Todas (TODAS) esas frases son incorrectas; su escritura correcta es "quizás *porque*..." (o sea, "tal vez se deba a que...").



Perdón por este paréntesis en el tema del hilo.  Con respecto al mismo, mi opinión es que términos como "rione", "borgata" y "sestiere" tienen una aplicación local en sus respectivas zonas, mientras que "quartiere" está más generalizado y puede usarse como denominación común de cualquier vecindario.


----------



## Adolfo Afogutu

MOMO2 said:


> Ciao Adolfo. Mi risulta che si parli di sestieri solo a Venezia, e questo sembra confermarlo


Grazie, Momo, buon fine settimana.


----------



## Rub87

Sì certo, a *R*oma il centro storico è diviso in rioni, ma essi corrispondono ai quartieri. Se chiedi a un romano dove abita, non ti dirà abito nel rione x, ma ti dirà abito nel quartiere x. Non che rione sia sbagliato, ma non si usa molto il termine


----------



## gatogab

Rub87 said:


> Sì certo, a roma il centro storico è diviso in rioni, ma essi corrispondono ai quartieri. Se chiedi a un romano dove abita, non ti dirà abito nel rione x, ma ti dirà abito nel quartiere x. Non che rione sia sbagliato, ma non si usa molto il termine


 
Es verdad, por lo que yo sé.
En Roma, hoy se dice más a menudo *quartiere Prati, zona Prati; quartiere Parioli, zona Parioli, *etc,  que *rione*. De todos modos se refiere siempre a *barrio.*


----------



## MOMO2

honeyheart said:


> ... términos como "rione", "borgata" y "sestiere" tienen una aplicación local en sus respectivas zonas, mientras que "quartiere" está más generalizado y puede usarse como denominación común de cualquier vecindario.


 
Concuerdo perfectamente. Quartiere lo puedes decir en cualquier ciudad (menos Venecia) y te entenderán. Aunque ... sigo pensando que la gente que vive en los cascos antiguos no dice "Sono nel quatiere del Bruco" o "Abito in quartiere Pio"  Diranno Sono della contrada del Bruco y abito a Borgo Pio. 
En el caso de Roma Borgo Pio está en el rione XIV o XV no recuerdo pero yo jamás dije que vivía en el quartiere Borgo Pio o el el rione Borgo Pio.

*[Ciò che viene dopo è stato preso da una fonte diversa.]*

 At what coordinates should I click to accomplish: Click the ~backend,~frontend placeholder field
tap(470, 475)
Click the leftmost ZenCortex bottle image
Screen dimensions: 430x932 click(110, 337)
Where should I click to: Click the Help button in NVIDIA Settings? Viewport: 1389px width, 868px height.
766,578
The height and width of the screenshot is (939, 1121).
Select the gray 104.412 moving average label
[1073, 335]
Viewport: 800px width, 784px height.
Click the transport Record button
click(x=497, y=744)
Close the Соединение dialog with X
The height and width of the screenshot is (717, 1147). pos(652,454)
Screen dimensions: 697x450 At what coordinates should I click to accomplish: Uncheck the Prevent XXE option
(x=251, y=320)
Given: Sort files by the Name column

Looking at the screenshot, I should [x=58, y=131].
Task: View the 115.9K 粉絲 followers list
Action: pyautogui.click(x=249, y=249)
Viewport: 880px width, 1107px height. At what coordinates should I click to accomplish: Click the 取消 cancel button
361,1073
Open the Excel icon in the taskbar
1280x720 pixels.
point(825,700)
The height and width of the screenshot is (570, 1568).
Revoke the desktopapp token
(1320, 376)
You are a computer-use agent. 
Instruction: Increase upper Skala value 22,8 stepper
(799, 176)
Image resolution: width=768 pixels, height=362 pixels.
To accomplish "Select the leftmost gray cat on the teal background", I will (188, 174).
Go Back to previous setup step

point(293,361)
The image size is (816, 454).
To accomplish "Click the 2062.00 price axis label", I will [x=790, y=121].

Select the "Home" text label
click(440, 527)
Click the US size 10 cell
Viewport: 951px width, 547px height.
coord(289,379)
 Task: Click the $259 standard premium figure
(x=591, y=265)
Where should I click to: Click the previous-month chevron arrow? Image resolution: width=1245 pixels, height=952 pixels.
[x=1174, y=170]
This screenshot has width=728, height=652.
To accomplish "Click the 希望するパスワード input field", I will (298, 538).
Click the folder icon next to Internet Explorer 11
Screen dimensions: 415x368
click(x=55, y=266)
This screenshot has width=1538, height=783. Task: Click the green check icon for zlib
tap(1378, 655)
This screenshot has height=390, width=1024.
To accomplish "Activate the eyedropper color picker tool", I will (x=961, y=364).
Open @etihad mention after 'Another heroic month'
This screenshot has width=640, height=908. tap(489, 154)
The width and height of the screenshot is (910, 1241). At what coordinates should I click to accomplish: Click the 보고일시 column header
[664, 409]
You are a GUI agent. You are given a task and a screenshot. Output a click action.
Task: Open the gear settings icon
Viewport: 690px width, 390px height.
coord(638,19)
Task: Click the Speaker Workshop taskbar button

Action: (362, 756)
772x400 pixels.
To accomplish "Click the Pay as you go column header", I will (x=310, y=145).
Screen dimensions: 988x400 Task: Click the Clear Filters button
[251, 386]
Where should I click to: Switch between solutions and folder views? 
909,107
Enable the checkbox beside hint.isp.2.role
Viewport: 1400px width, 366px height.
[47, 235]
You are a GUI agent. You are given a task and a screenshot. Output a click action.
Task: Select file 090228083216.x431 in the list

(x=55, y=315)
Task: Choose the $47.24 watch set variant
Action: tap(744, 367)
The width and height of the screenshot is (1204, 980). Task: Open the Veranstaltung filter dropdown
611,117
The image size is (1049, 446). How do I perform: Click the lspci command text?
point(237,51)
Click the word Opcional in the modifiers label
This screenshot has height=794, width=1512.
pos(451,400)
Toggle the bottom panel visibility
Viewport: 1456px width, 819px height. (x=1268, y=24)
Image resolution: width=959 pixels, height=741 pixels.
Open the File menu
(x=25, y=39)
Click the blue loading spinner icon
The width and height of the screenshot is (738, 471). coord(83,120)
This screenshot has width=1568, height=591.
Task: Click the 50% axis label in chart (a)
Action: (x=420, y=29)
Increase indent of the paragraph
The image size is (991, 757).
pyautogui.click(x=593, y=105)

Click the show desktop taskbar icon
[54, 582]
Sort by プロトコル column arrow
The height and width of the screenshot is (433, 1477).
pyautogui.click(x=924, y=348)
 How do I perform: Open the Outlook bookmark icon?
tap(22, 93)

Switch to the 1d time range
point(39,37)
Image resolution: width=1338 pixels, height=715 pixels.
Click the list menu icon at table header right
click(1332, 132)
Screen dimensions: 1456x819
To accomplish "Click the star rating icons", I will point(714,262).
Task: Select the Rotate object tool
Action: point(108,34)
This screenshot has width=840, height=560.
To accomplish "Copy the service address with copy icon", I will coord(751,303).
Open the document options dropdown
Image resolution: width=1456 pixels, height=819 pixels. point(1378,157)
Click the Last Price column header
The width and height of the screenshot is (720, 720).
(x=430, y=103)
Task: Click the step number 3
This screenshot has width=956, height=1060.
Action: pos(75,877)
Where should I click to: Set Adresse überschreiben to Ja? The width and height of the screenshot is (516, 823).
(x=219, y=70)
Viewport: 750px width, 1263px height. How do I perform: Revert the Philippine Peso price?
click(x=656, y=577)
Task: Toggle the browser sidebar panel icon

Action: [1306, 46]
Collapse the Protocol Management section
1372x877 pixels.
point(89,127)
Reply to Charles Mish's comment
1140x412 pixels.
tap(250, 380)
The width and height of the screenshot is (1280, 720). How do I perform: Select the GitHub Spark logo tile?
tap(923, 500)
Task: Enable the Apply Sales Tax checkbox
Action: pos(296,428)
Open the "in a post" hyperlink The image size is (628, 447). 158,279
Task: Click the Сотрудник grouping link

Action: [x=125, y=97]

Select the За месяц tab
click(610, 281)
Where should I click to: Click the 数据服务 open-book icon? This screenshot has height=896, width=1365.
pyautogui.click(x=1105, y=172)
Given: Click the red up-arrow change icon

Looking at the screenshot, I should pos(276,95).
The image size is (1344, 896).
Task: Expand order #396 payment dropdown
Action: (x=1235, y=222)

Vamos: si uno traduce "barrio" por "quartiere" no se equivoca, pero cuando encuentre en italiano "rione", "contrada", "sestiere", "borgo", "borgata" tiene que tenerlo en cuenta. Explicando en una nota qué es y luego dejándolo en italiano.


----------



## gatogab

Contrada es otra cosa.
Nada que ver con Rione o Quartiere.
Por lo que una Contrada no es un Barrio.
Yo viví en "Contrada La Foresta" a 22 Kms de la ciudad, en una casa aislada, entre olivos y viñas.
Era una Masseria.


----------



## ursu-lab

Zona è un termine generico e non ha alcun significato particolare. Spesso si usa questo termine per indicare una "zona" (cioè un'area) della città dove, fino al Dopoguerra, c'erano campi e successivamente, con il boom e la ricostruzione, sono stati creati ex-novo quartieri residenziali o popolari. 
Ogni quartiere ha una sua "etichetta" storica. Per es. nessuno dice il Rione riferendosi a Trastevere, visto che si sta sempre citando Roma, ma si usa sempre quartiere: il quartiere più famoso tra l'altro. Mentre il rione Sanità a Napoli si usa rione ma nei quartieri spagnoli no. 
Rione e quartiere si possono considerare, attualmente, sinonimi.
Ma Quartiere è senz'altro più usato a livello nazionale: nell'Italia settentrionale non mi viene in mente alcun rione nelle città che conosco, ma unicamente quartieri. Ce ne saranno senz'altro, ma non è comunque il termine più usato. Sestriere a Venezia o contrada a Siena sono dei termini usati a livello locale, non si possono applicare su scala nazionale.



gatogab said:


> Contrada es otra cosa.
> Nada que ver con Rione o Quartiere.
> Por lo que una Contrada no es un Barrio.
> Yo viví en "Contrada La Foresta" a 22 Kms de la ciudad, en una casa aislada, entre olivos y viñas.
> Era una Masseria.



PS: scusa Gatogab, ma non dovresti essere così categorico: l'Italia è - per fortuna - molto grande, molto lunga e ricca di varietà. E tutte le differenze vanno rispettate. A Siena e a Ferrara una contrada è un quartiere:
_s. f_. 
*1* (_ant_.) quartiere, rione; l'uso del termine sopravvive in talune città: _le contrade di Siena_ .


----------



## gatogab

> Rione e quartiere si possono considerare, attualmente, sinonimi.


Quindi, *Barrio.*


(GG, Felix Categoricus)


----------



## ursu-lab

"Barrio" è la parola spagnola più comune che traduce l'altrettanto comune "quartiere". E poi ci sono tutti gli altri termini più locali o con sfumature diverse, sia in italiano che in spagnolo (soprattutto latinoamericano), che chissà quanti sono, probabilmente decine...


----------